Aggro Me writes that SOE is planning to remove the strict deadlines for the expansions (regularly every six months), slowing down the releases to give the devs more time to polish the new content and features. While on FoH’s forum there are hints about the possible content of the next expansion, with a return of the gods from the classic world. Planning something big to counter the release of WoW’s expansion.

I believe that these ties between the classic EQ and EQ2 have a great potential and shouldn’t be seen as interesting only for those former players. In the classic EQ I never went past level 20 so I’m a total noob to this world. But I’m interested to know more about the lore and I can definitely share the hype when things from past are evocated. It’s the charm of the discovery of a complex world with its own consistence and the desire to be part of it. This is a big resource for the game that can involve and appeal ALL players. The old players because the game recuperates and valorizes their knowledge and experience, making them feel to “belong” to this world, while for the new players it becomes a greater context, a complex world to slowly discover step by step.

What is fundamental is to offer the accessibility (as always). The developers shouldn’t fear to take advantage and inspiration from the classic EQ and bring back old storylines and zones. This is the very strength of this game and I agree with the players that they aren’t exploiting it as they should. The added value of a zone rebuilt and reinterpreted from the old world would be retained for all players. It is important that this content is designed so that the “narrative” is accessible for those who enter this world for the first time and still don’t know anything about it. This complexity of the lore and ties to the classic world shouldn’t be a special feature only for those players who can “get it”. It shouldn’t be a special “easter egg”, but the true focus of the game. Carefully designed so that it can involve deeply all players.

• _Element lookup records_:

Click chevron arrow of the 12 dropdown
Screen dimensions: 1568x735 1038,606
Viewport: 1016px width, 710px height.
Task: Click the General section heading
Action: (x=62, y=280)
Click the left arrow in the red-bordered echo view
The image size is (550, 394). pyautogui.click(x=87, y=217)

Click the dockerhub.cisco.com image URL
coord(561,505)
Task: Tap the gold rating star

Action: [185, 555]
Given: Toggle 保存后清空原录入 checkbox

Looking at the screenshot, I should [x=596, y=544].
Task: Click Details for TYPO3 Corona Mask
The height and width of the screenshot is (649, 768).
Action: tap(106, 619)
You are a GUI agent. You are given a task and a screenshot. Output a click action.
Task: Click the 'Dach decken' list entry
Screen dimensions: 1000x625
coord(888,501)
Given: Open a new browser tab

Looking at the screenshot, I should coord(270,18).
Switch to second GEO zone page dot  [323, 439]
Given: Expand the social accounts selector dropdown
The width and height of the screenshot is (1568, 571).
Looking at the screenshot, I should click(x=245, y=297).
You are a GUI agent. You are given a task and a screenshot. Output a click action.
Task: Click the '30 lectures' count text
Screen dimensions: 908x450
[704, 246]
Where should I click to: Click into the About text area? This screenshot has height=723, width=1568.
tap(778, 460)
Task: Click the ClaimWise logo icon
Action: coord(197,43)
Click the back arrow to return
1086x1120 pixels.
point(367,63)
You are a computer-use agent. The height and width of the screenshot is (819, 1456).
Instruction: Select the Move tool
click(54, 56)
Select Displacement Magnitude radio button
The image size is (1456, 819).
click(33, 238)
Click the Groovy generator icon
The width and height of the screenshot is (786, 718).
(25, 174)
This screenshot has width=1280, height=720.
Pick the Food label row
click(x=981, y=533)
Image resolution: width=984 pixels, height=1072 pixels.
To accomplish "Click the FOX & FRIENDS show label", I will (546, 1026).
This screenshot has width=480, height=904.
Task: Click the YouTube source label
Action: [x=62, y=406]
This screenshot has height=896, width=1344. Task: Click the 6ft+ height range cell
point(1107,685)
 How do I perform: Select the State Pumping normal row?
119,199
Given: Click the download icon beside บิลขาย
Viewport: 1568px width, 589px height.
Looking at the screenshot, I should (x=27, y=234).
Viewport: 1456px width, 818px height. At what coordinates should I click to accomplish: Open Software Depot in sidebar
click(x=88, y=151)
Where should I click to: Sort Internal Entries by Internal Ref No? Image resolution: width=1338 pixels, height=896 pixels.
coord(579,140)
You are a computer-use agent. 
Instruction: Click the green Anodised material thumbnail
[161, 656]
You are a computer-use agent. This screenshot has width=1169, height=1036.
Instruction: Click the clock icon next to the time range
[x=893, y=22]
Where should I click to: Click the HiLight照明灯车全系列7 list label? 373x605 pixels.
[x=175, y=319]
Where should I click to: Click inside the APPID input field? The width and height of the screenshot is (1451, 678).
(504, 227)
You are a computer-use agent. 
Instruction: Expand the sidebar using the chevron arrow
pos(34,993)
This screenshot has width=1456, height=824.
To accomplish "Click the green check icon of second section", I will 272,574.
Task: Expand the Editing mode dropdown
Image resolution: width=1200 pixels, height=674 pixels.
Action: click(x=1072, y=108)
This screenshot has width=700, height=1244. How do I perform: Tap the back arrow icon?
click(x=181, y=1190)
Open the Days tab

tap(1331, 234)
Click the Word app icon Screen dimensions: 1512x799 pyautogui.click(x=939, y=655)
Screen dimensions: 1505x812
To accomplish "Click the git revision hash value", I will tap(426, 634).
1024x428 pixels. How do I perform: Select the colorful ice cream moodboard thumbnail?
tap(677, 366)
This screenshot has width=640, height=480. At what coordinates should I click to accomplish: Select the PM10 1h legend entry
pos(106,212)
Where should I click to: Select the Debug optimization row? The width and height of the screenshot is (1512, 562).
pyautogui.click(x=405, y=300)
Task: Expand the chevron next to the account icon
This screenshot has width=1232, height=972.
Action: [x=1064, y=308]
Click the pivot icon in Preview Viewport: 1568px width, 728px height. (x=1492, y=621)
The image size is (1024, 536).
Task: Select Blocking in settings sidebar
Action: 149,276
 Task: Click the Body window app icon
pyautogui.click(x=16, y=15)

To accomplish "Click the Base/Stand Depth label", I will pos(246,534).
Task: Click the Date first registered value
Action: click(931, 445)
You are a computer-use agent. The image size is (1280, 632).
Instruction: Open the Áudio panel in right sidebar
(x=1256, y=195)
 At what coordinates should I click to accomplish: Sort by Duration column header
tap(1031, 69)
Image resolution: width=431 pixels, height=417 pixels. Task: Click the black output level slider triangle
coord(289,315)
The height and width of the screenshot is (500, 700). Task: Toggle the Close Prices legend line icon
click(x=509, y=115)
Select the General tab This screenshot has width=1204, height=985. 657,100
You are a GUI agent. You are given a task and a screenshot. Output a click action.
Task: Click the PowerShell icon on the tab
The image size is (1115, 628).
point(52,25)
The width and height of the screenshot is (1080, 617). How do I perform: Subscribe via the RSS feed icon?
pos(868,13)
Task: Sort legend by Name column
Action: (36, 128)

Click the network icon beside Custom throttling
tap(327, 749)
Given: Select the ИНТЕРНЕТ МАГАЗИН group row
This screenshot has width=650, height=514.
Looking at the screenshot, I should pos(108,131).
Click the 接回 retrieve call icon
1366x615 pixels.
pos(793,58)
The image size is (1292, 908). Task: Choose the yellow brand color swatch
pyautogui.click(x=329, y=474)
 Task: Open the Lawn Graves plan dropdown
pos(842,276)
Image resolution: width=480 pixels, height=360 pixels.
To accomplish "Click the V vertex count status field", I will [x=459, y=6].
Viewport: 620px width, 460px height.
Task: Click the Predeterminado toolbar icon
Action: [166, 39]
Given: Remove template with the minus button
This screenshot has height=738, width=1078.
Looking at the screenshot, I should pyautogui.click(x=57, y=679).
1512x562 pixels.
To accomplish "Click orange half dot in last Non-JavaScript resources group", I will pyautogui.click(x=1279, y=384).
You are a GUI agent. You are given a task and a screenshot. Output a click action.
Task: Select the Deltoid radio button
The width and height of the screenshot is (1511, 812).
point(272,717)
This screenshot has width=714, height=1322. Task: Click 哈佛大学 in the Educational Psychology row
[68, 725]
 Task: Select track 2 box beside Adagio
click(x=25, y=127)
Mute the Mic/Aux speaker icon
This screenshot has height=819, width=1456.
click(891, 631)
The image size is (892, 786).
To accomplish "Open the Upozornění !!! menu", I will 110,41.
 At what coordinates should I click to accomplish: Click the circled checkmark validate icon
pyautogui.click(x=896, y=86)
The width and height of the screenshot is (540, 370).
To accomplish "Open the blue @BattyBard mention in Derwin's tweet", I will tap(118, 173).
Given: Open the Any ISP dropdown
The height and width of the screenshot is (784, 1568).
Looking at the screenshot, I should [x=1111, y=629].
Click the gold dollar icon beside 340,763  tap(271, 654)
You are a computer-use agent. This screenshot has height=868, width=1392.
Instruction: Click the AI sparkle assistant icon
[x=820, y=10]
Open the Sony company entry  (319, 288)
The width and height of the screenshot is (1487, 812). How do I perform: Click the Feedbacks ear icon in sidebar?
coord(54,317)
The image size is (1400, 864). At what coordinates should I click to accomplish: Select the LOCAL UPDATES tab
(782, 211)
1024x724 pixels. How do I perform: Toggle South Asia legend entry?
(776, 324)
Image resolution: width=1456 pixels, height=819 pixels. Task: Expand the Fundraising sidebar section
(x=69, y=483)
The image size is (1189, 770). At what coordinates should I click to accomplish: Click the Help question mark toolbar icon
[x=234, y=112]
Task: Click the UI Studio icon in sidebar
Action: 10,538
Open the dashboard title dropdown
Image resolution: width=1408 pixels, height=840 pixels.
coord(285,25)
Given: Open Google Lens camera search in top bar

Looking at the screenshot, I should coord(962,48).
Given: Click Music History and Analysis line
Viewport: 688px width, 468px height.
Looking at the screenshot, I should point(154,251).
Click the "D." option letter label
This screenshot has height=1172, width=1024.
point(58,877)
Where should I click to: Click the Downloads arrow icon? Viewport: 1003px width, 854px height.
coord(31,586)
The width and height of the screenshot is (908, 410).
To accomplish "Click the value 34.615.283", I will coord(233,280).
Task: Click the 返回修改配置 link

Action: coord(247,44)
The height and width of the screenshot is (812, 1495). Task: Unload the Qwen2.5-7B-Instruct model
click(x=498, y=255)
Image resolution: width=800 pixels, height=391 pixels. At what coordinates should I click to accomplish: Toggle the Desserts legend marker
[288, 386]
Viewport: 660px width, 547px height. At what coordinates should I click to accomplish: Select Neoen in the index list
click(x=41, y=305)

• _Directions_:
Please answer these questions on the text about EQ2 and the classic world:
(a) According to Aggro Me, how often were expansions regularly released under the strict deadlines SOE plans to remove?
(b) What level did the writer never go past in the classic EQ?
(c) What does the writer say the lore and ties to the classic world shouldn't be, and what should they be instead?

• _The output_:
(a) Every six months.
(b) Level 20.
(c) They shouldn't be a special "easter egg"; they should be the true focus of the game.